• [本文抜粋]:
# # # # # # #
かん 相談者さん「何十年もこれが続くのかと思うとうんざりする」って言ってるけど、本当に嫌なら転職するのもアリだよ!
もぐもぐ 福利厚生、会社によって全然違うもんね。外から判断するのは難しいかもしれないけど、ひとつの判断軸にしてみるのは良いと思う。
かん 相談者さんみたいな人が何十年も苦しむことがないように、その間に私たちが社会を変えるから!あと、もしかしたら他の部署の女性もつらい思いをしているかもしれないから、連帯するのもあり。ヒミツの連絡網を作ったり、掲示板に縦読みで書いたり…。
もぐもぐ ハート型に折った手紙を回そう(笑)。
かん 「ひとりのわがまま」ではなく「当事者みんなの困りごと」にするのは、気楽になるし良いと思う。
# # # # # # #
• [抽出記録]:

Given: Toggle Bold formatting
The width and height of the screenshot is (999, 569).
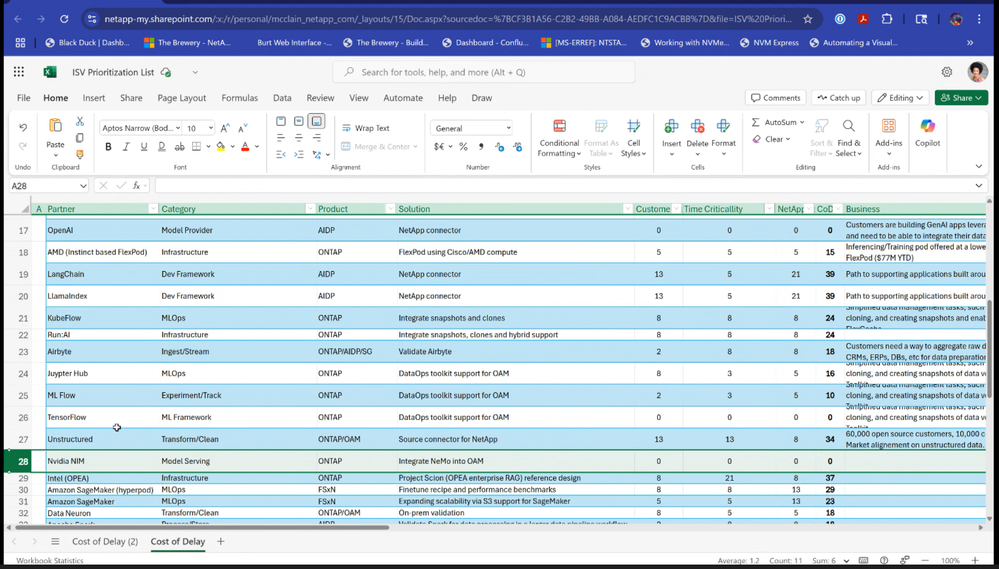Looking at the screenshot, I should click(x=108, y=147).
# # # # # # #
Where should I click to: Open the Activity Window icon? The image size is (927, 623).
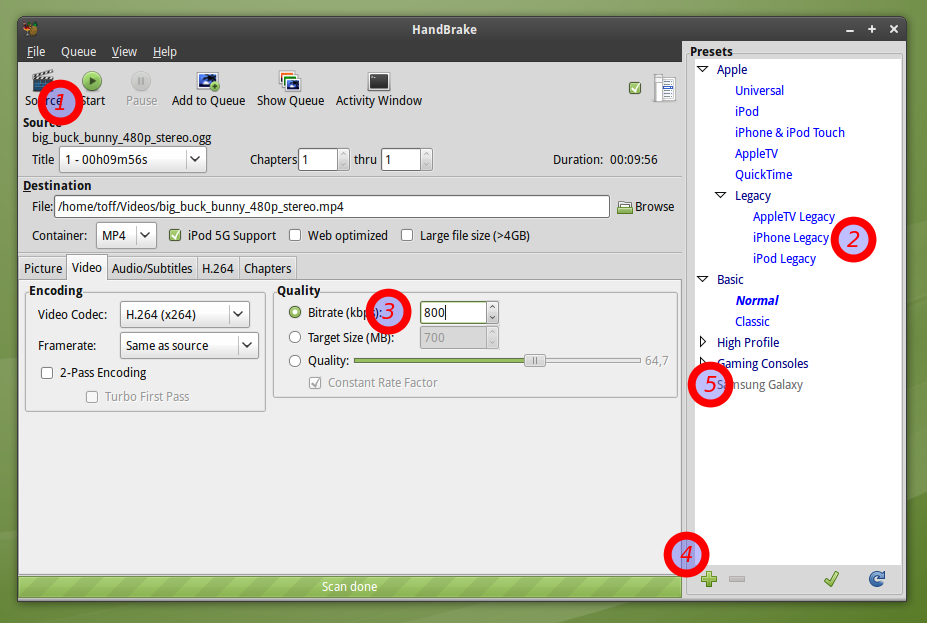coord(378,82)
# # # # # # #
• [作業目標]:
A. 職場の悩み相談をめぐる対話において、もぐもぐは手紙をどのような形に折って回そうと述べていますか。
B. 職場の悩み相談をめぐる対話の続きを、最後の発言の後から書いてください。

• [作業結果]:
A. ハート型です。

B.
もぐもぐ いざ生理で休みたい時に生理かどうか推測させないために、普段から「今日体調悪いな〜」「ちょっとメンタルしんどいな〜」って思ったら気軽に休んでいくっていうストロングスタイルもおすすめ。まぁ私なんだけど……。
かん もぐもぐさんが休みまくってるおかげで休みやすい後輩、絶対いると思う。先輩がどれだけフリーダムに生きているかってすごく大事だよね。
もぐもぐ 会社によっては休む理由を根掘り葉掘り聞いてくるところもあると思うから必ずできるわけじゃないと思うけど。でも、本来はもっと気軽に休んでいいはずだからね!!毎月辛い思いをして鬱々とし続けるのはなんか悔しいし、制度を変えられないか様子をうかがったり、社内で仲間を見つけたりすると、戦闘意欲(?)が湧いてくるかもしれない。
かん 武闘派な回答ばかりだけど、参考になったかしら。みんなで一緒に、立ち向かっていこ!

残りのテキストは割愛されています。